Enguang Feng, Woo-Jin Shin, Xuelian Zhu, Jian Li, Deju Ye, Jiang Wang, Mingyue Zheng, Jian-Ping Zuo, Kyoung Tai No, Xian Liu, Weiliang Zhu, Wei Tang, Baik-Lin Seong, Hualiang Jiang, Hong Liu

Index: J. Med. Chem. 56(3) , 671-84, (2013)

Full Text: HTML

Abstract

In order to exploit the 430-cavity in the active sites of neuraminidases, 22 zanamivir analogs with C-1 and C-4 modification were synthesized, and their inhibitory activities against both group-1 (H5N1, H1N1) and group-2 neuraminidases (H3N2) were determined. Compound 9f exerts the most potency, with IC(50) value of 0.013, 0.001, and 0.09 μM against H3N2, H5N1, and H1N1, which is similar to that of zanamivir (H3N2 IC(50) = 0.0014 μM, H5N1 IC(50) = 0.012 μM, H1N1 IC(50) = 0.001 μM).
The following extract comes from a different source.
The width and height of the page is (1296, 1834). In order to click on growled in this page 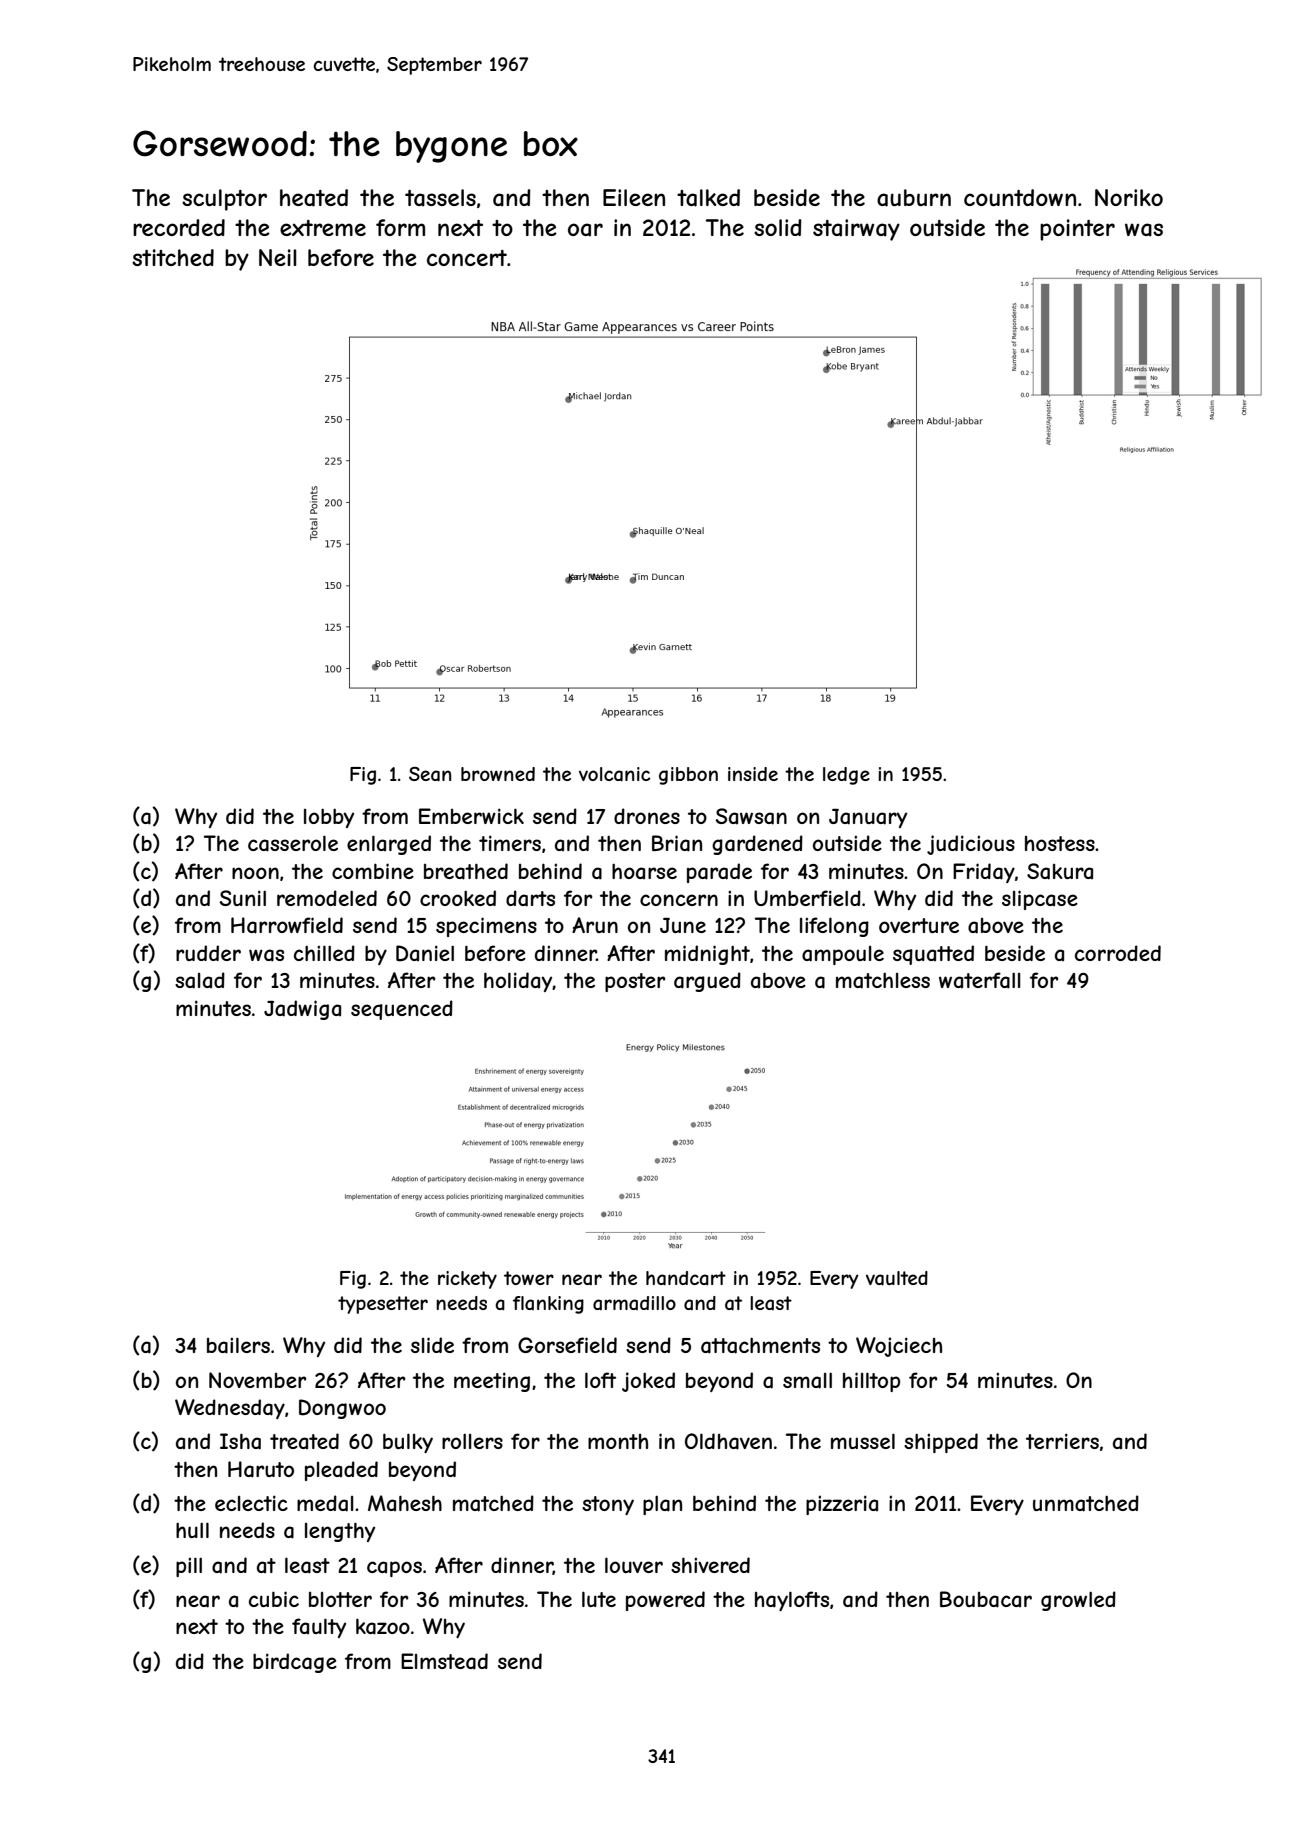, I will do `click(1078, 1601)`.
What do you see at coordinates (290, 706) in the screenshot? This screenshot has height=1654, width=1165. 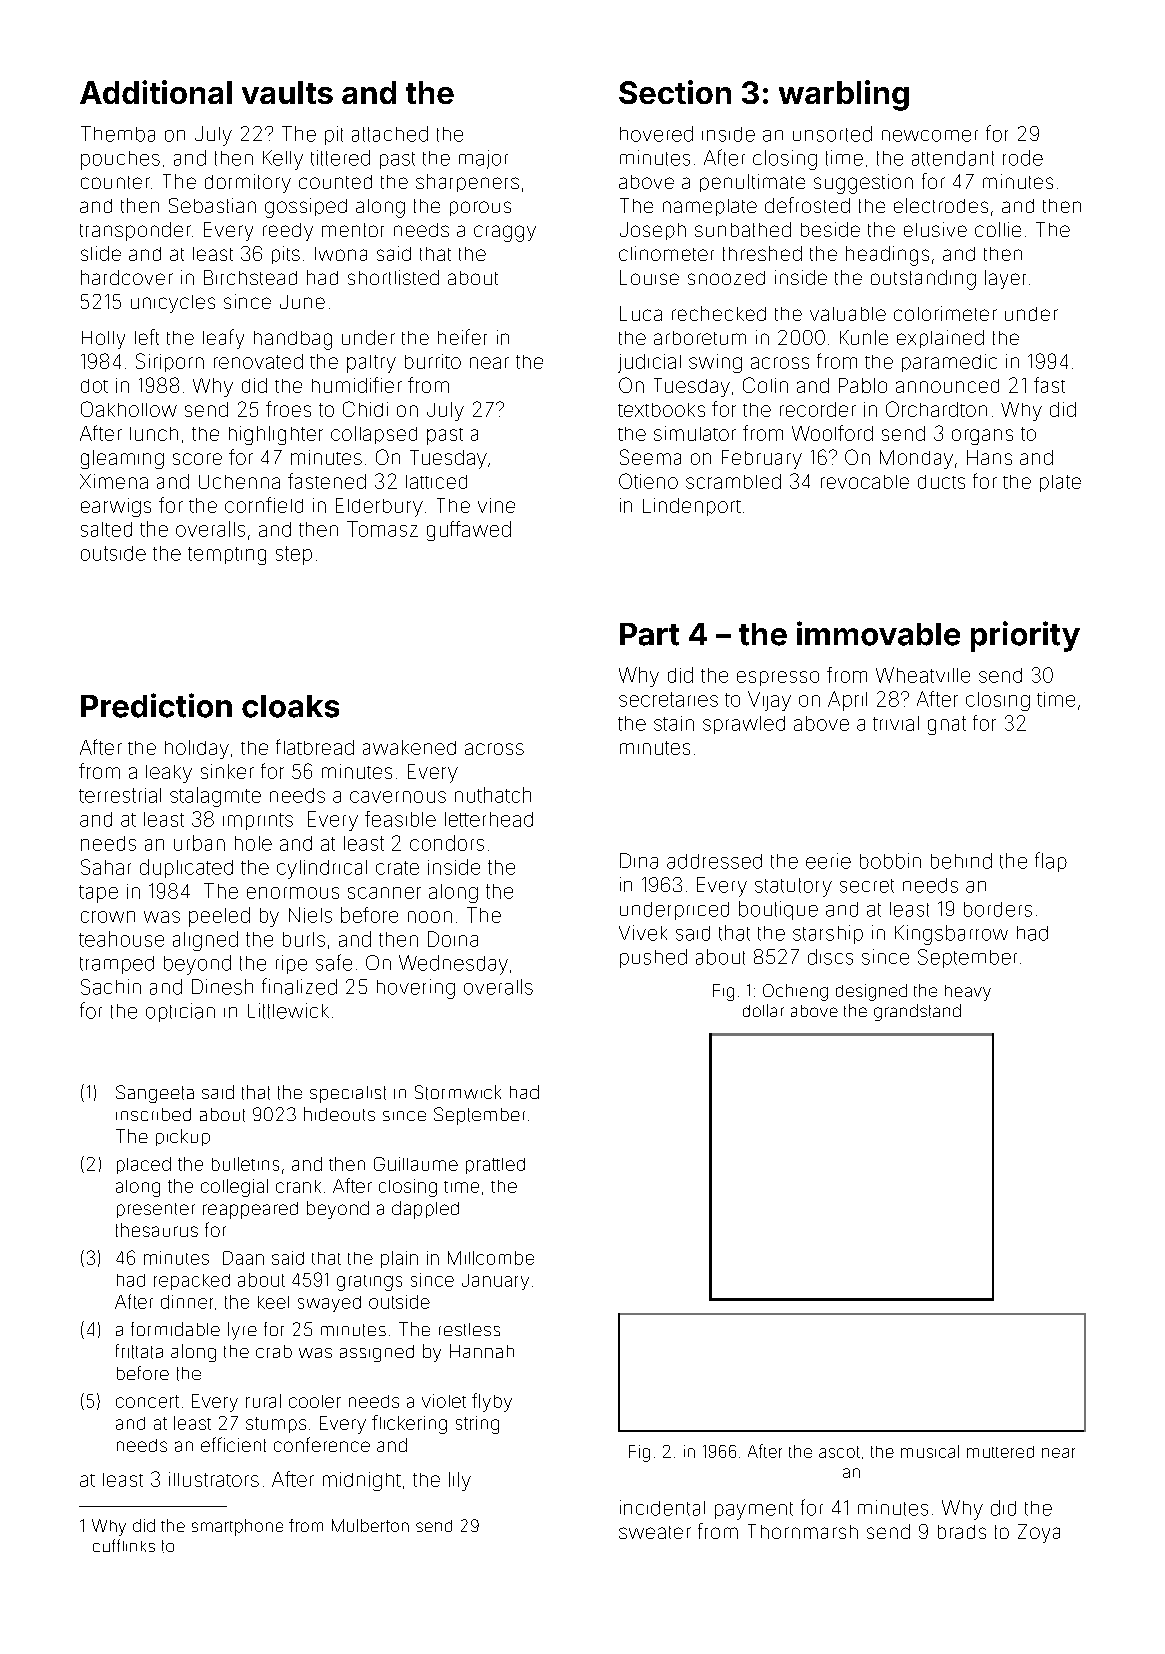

Pharmacokinetic studies of compound 9f in rats showed a much longer plasma half-life (t(1/2)) than that of zanamivir following administration (po dose). Molecular modeling provided information about the binding model between the new inhibitors and neuraminidase, with the elongated groups at the C-1-position being projected toward the 430-loop region. This study may represent a novel starting point for the future development of improved antiflu agents.